シャドーAIはすでに職場に広がっている
AIは今までにないスピードで発展しており、それに伴うリスクも拡大しています。従業員は、機密データをCopilotに貼り付けたり、AIアシスタントに重要なコードを生成させたり、大規模言語モデル(LLM)に頼って戦略的な推奨事項を作成したりしています。
これは単に「チャットボットを試している」レベルの話ではなく、何十億円規模のビジネスを扱う企業の意思決定の根幹に関わる問題です。
総務省の調査によると、日本企業における業務での生成AI利用率は55.2%に達しています。一方で、AI活用に関する方針を明確に定めていない企業も多く、特に中小企業では約半数が「明確な方針がない」と回答しています。
つまり、多くの取締役会は、社内でどのAIツールが使用されているのか、誰がどのような目的で利用しているのかといった基本的な情報さえ把握できていないのが現状です。
任意規制では不十分、日本企業のAIガバナンスの課題
日本政府はAIの研究開発と活用を促進するAI推進法を成立させ、「AI事業者ガイドライン」などの指針を策定しています。しかし、これらの多くは任意規制であり、企業に対する義務や罰則は限定的です。

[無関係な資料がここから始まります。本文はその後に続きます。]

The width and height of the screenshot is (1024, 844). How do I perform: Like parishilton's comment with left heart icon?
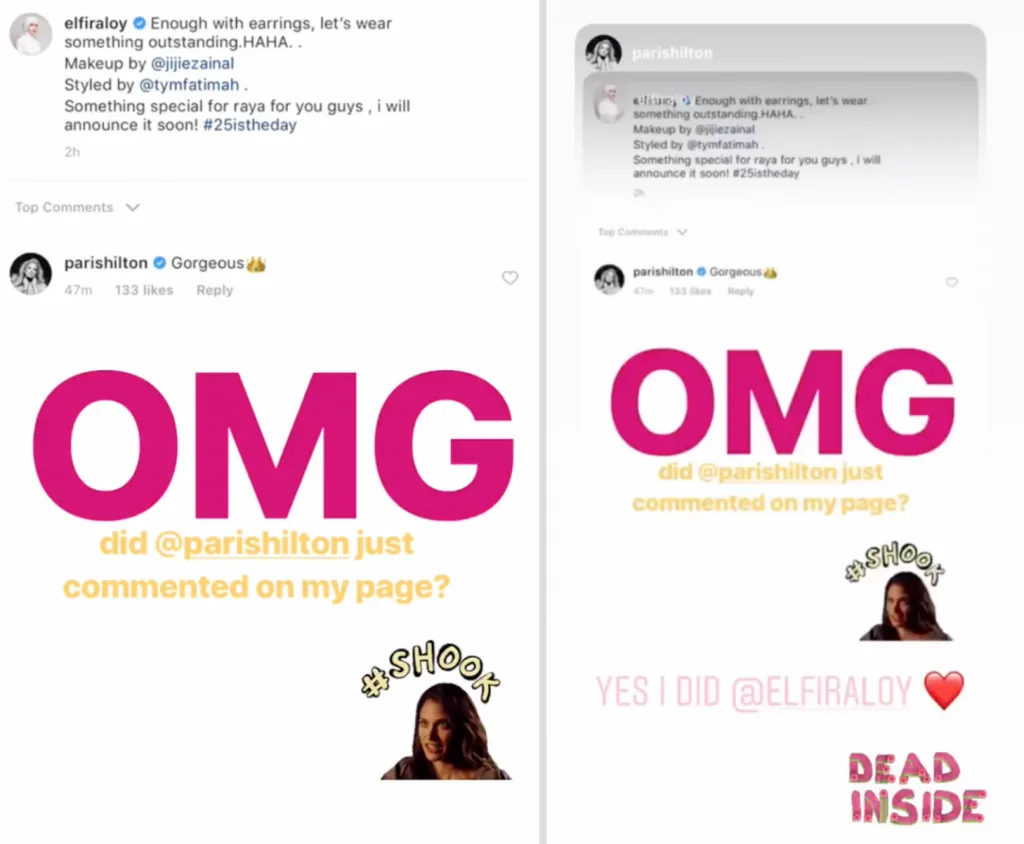click(510, 278)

その一方で、上司の承認を得ずにAIを利用する「シャドーAI」は急速に拡大しています。経営層が法律や規制の整備を待っているだけでは、対応が後手に回る可能性があります。
AIは新たなアタックサーフェス(攻撃対象領域)
AIはすでに企業リスクの新たなカテゴリになりつつあります。Copilotの設定ミスによって機密データが漏えいする可能性があるほか、AIエージェントはプロンプトインジェクションやジェイルブレイク、悪意のある学習データなどによって不正に操作される可能性もあります。
効率化のために導入されたAIが、結果として内部脅威となるケースも考えられます。
しかし、経営層が「知らなかった」と言い訳することは難しくなっています。クラウド導入時と同様に、導入が先行し、その後にリスクや規制が追いつくという構図がすでに見え始めています。

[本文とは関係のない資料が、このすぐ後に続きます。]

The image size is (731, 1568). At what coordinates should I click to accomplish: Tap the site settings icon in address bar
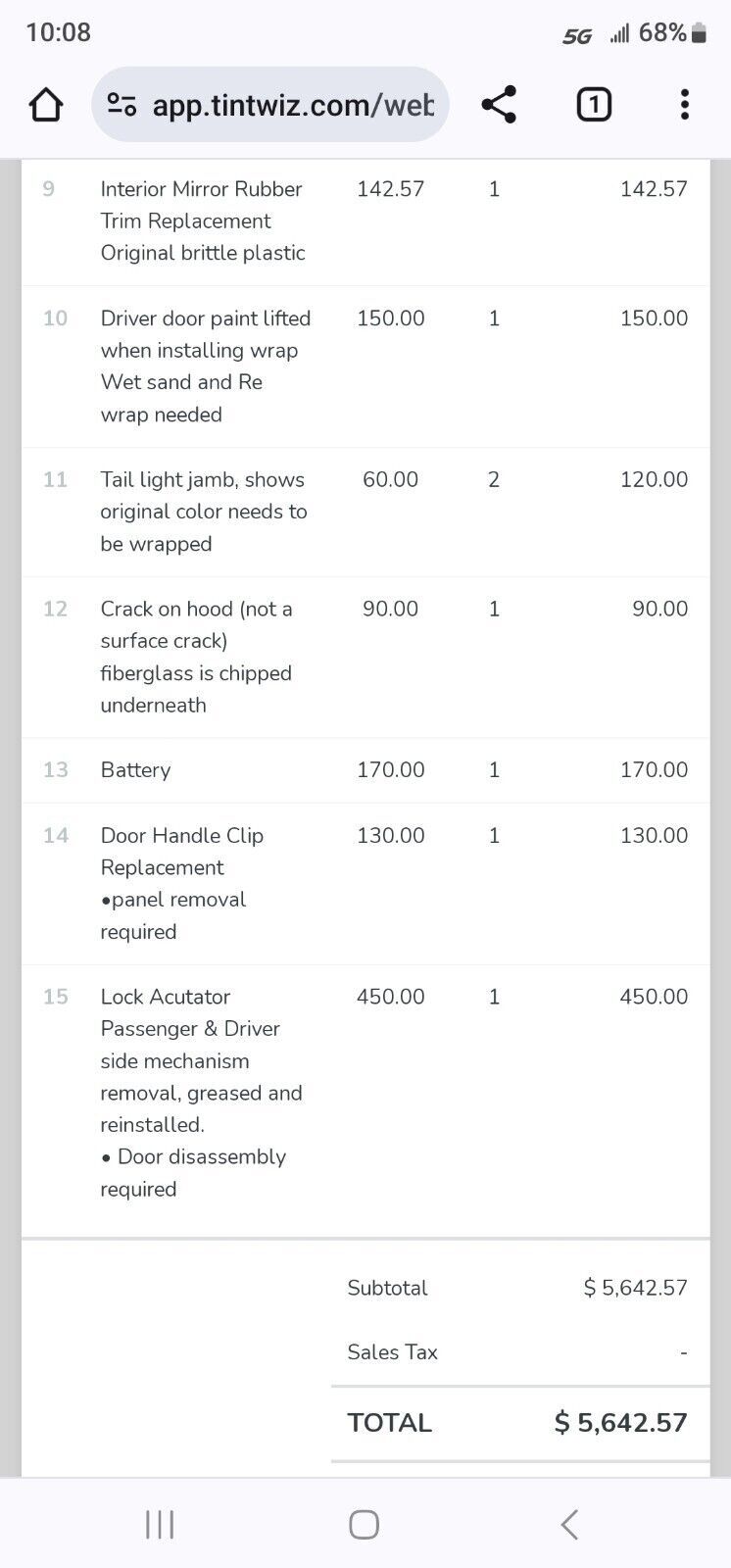(x=122, y=105)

国内のAI政策の司令塔であるAI戦略会議の意識調査では、「現在の規則や法律でAIを安全に利用できる」と回答した人は13%にとどまりました。一方で、77%が「AIには規制が必要」と回答しています。
また、企業に求めたい取り組みとして最も多かったのは「顧客データの安全性とプライバシー保護の強化」で66%でした。
取締役会が負うべき「AIガバナンス」の責任
経営層にとってサイバーセキュリティは、もはやCIO(最高情報責任者)の予算項目だけの問題ではありません。規制当局や投資家、顧客のすべてが企業のガバナンスを問うようになっています。

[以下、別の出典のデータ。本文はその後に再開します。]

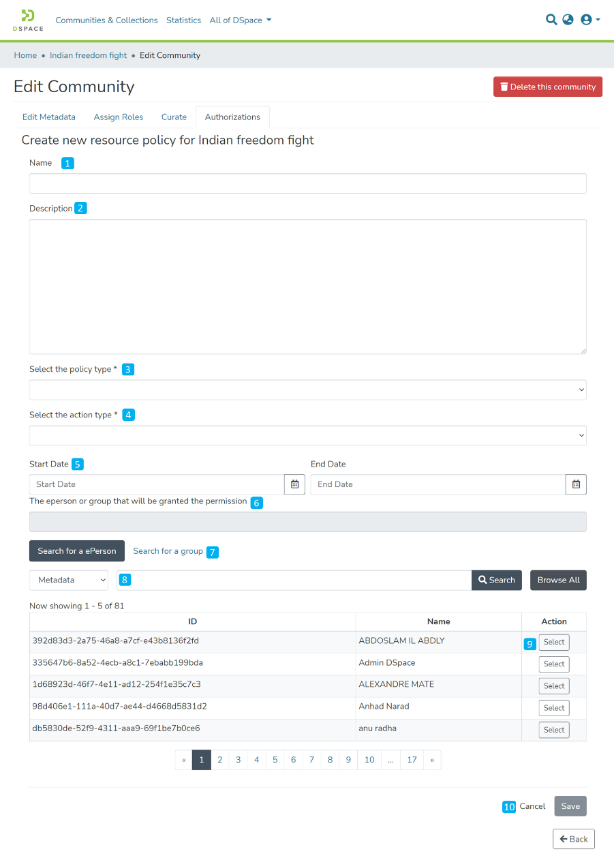Open the Curate tab

point(173,117)
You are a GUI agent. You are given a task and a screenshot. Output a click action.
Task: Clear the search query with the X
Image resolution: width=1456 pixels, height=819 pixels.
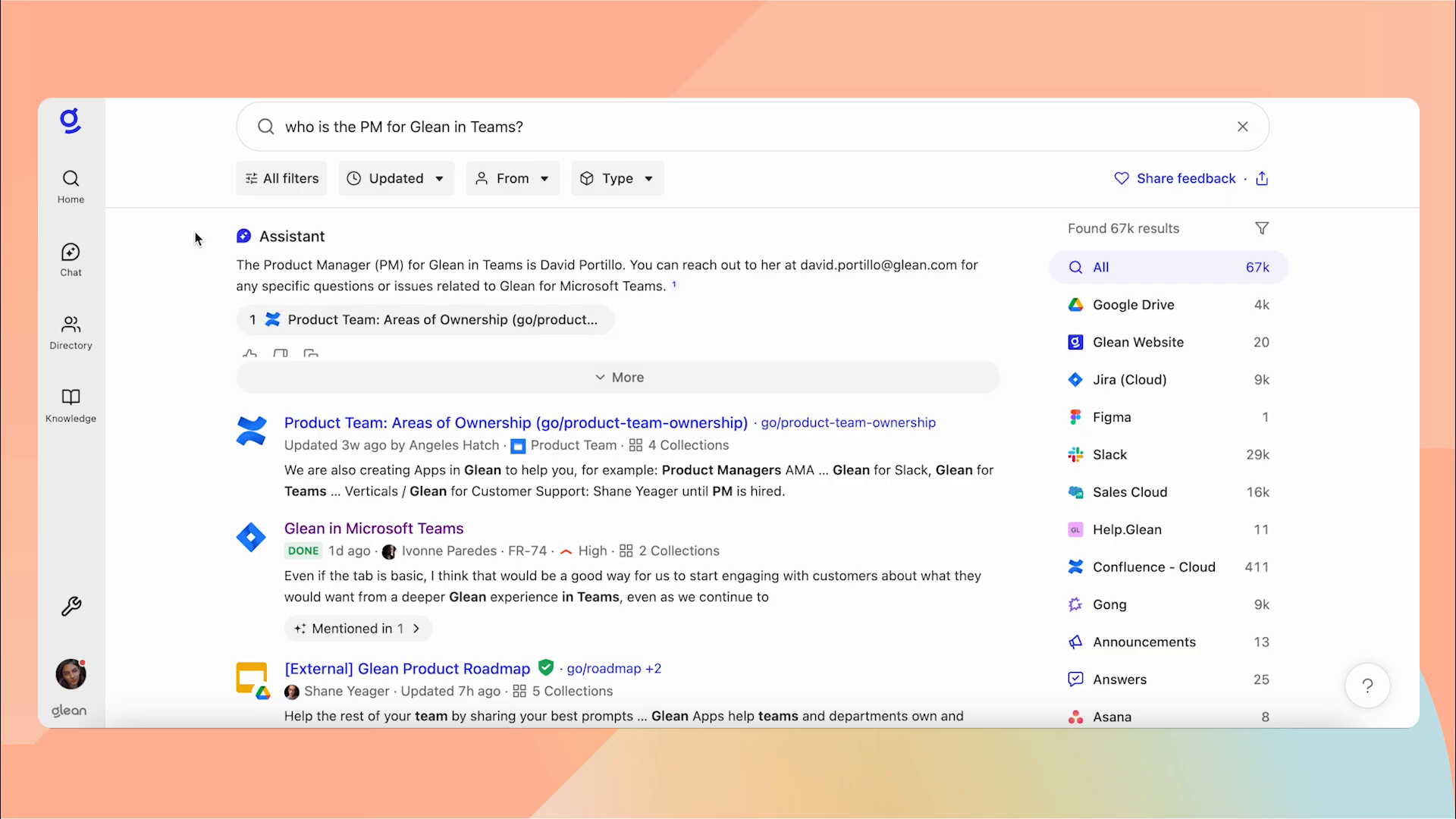(1243, 126)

シャドーAIも例外ではありません。企業はAI利用の実態を可視化し、AIポリシーを技術的に管理できる体制を整える必要があります。
サイバーセキュリティの不備によって役員が個人的責任を問われるケースも増えています。AIのリスク管理を怠れば、企業の損失だけでなく、風評被害や訴訟リスクにもつながる可能性があります。
AIセキュリティ対策は、将来の問題でも他人の問題でもありません。これは企業リスクの新たなフロンティアです。
AIガバナンスへの対応を怠れば、過去にクラウドセキュリティの重要性を過小評価した企業と同じ過ちを繰り返すことになりかねません。
シャドーAIは、この10年における企業経営の盲点の一つであり、決して見過ごしてはならない問題です。